WORK ITEM: Write out the whole listing again, exactly.
----------
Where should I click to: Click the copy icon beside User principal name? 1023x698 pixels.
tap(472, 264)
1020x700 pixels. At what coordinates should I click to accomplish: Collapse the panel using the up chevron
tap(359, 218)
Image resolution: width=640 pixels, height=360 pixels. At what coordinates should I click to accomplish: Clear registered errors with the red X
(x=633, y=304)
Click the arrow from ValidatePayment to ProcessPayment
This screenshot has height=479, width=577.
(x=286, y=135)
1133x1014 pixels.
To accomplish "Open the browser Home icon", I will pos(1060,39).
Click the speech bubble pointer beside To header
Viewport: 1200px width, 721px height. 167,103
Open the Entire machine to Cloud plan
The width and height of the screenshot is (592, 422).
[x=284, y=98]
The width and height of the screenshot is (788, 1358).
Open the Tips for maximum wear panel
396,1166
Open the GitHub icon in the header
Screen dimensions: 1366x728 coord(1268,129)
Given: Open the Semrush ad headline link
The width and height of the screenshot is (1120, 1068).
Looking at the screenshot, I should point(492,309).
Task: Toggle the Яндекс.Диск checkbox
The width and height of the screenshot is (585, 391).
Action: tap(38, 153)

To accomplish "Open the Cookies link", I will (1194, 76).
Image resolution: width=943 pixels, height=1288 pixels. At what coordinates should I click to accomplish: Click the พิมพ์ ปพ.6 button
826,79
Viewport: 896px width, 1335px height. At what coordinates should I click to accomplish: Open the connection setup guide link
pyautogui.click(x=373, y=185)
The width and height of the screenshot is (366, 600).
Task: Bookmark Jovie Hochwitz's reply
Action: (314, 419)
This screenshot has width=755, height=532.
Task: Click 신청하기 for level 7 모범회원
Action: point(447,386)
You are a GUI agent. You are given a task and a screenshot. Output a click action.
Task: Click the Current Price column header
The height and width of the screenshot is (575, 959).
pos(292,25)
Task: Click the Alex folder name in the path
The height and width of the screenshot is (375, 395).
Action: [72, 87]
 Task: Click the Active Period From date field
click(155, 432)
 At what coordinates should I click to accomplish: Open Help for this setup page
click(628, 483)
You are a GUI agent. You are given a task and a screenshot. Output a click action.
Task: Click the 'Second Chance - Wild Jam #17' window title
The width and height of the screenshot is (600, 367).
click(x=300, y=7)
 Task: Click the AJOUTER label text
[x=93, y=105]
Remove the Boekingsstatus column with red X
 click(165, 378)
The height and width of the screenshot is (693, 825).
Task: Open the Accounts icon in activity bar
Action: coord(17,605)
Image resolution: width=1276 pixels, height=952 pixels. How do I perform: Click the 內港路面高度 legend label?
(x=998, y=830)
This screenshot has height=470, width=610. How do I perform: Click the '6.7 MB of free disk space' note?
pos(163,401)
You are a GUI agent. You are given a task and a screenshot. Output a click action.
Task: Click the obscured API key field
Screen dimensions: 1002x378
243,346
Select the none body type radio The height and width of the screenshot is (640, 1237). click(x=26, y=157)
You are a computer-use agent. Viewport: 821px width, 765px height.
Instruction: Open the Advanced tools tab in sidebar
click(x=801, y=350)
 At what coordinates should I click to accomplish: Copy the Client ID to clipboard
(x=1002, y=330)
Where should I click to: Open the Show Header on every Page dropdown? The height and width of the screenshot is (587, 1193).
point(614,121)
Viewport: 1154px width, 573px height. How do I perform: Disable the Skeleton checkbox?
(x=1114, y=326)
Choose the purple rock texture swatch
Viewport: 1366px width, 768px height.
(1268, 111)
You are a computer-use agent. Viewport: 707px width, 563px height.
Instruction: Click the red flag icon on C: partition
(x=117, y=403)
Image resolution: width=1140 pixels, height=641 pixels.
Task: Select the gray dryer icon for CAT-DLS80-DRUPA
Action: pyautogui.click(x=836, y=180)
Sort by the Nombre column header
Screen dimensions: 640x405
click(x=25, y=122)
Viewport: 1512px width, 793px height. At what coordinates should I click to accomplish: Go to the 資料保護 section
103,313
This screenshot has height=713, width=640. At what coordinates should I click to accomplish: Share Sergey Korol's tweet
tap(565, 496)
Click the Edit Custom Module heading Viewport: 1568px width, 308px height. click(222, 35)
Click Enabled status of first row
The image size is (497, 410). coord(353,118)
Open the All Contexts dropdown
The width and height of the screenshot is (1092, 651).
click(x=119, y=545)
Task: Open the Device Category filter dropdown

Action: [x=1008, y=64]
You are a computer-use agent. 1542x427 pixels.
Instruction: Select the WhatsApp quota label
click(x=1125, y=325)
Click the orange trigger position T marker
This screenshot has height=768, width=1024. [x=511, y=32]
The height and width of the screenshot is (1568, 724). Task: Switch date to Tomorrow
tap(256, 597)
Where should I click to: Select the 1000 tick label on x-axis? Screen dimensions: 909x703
----------
OUTPUT FOR THIS TASK:
Where should I click to: Click the copy icon beside User principal name? 1023x698 pixels.
tap(472, 264)
1020x700 pixels. At what coordinates should I click to accomplish: Collapse the panel using the up chevron
tap(359, 218)
Image resolution: width=640 pixels, height=360 pixels. At what coordinates should I click to accomplish: Clear registered errors with the red X
(x=633, y=304)
Click the arrow from ValidatePayment to ProcessPayment
This screenshot has height=479, width=577.
(x=286, y=135)
1133x1014 pixels.
To accomplish "Open the browser Home icon", I will pos(1060,39).
Click the speech bubble pointer beside To header
Viewport: 1200px width, 721px height. 167,103
Open the Entire machine to Cloud plan
The width and height of the screenshot is (592, 422).
[x=284, y=98]
The width and height of the screenshot is (788, 1358).
Open the Tips for maximum wear panel
396,1166
Open the GitHub icon in the header
Screen dimensions: 1366x728 coord(1268,129)
Given: Open the Semrush ad headline link
The width and height of the screenshot is (1120, 1068).
Looking at the screenshot, I should point(492,309).
Task: Toggle the Яндекс.Диск checkbox
The width and height of the screenshot is (585, 391).
Action: tap(38, 153)

To accomplish "Open the Cookies link", I will (1194, 76).
Image resolution: width=943 pixels, height=1288 pixels. At what coordinates should I click to accomplish: Click the พิมพ์ ปพ.6 button
826,79
Viewport: 896px width, 1335px height. At what coordinates should I click to accomplish: Open the connection setup guide link
pyautogui.click(x=373, y=185)
The width and height of the screenshot is (366, 600).
Task: Bookmark Jovie Hochwitz's reply
Action: (314, 419)
This screenshot has width=755, height=532.
Task: Click 신청하기 for level 7 모범회원
Action: point(447,386)
You are a GUI agent. You are given a task and a screenshot. Output a click action.
Task: Click the Current Price column header
The height and width of the screenshot is (575, 959).
pos(292,25)
Task: Click the Alex folder name in the path
The height and width of the screenshot is (375, 395).
Action: [72, 87]
 Task: Click the Active Period From date field
click(155, 432)
 At what coordinates should I click to accomplish: Open Help for this setup page
click(628, 483)
You are a GUI agent. You are given a task and a screenshot. Output a click action.
Task: Click the 'Second Chance - Wild Jam #17' window title
The width and height of the screenshot is (600, 367).
click(x=300, y=7)
 Task: Click the AJOUTER label text
[x=93, y=105]
Remove the Boekingsstatus column with red X
 click(165, 378)
The height and width of the screenshot is (693, 825).
Task: Open the Accounts icon in activity bar
Action: coord(17,605)
Image resolution: width=1276 pixels, height=952 pixels. How do I perform: Click the 內港路面高度 legend label?
(x=998, y=830)
This screenshot has height=470, width=610. How do I perform: Click the '6.7 MB of free disk space' note?
pos(163,401)
You are a GUI agent. You are given a task and a screenshot. Output a click action.
Task: Click the obscured API key field
Screen dimensions: 1002x378
243,346
Select the none body type radio The height and width of the screenshot is (640, 1237). click(x=26, y=157)
You are a computer-use agent. Viewport: 821px width, 765px height.
Instruction: Open the Advanced tools tab in sidebar
click(x=801, y=350)
 At what coordinates should I click to accomplish: Copy the Client ID to clipboard
(x=1002, y=330)
Where should I click to: Open the Show Header on every Page dropdown? The height and width of the screenshot is (587, 1193).
point(614,121)
Viewport: 1154px width, 573px height. How do I perform: Disable the Skeleton checkbox?
(x=1114, y=326)
Choose the purple rock texture swatch
Viewport: 1366px width, 768px height.
(1268, 111)
You are a computer-use agent. Viewport: 707px width, 563px height.
Instruction: Click the red flag icon on C: partition
(x=117, y=403)
Image resolution: width=1140 pixels, height=641 pixels.
Task: Select the gray dryer icon for CAT-DLS80-DRUPA
Action: pyautogui.click(x=836, y=180)
Sort by the Nombre column header
Screen dimensions: 640x405
click(x=25, y=122)
Viewport: 1512px width, 793px height. At what coordinates should I click to accomplish: Go to the 資料保護 section
103,313
This screenshot has height=713, width=640. At what coordinates should I click to accomplish: Share Sergey Korol's tweet
tap(565, 496)
Click the Edit Custom Module heading Viewport: 1568px width, 308px height. click(222, 35)
Click Enabled status of first row
The image size is (497, 410). coord(353,118)
Open the All Contexts dropdown
The width and height of the screenshot is (1092, 651).
click(x=119, y=545)
Task: Open the Device Category filter dropdown

Action: [x=1008, y=64]
You are a computer-use agent. 1542x427 pixels.
Instruction: Select the WhatsApp quota label
click(x=1125, y=325)
Click the orange trigger position T marker
This screenshot has height=768, width=1024. [x=511, y=32]
The height and width of the screenshot is (1568, 724). Task: Switch date to Tomorrow
tap(256, 597)
Where should I click to: Select the 1000 tick label on x-axis? Screen dimensions: 909x703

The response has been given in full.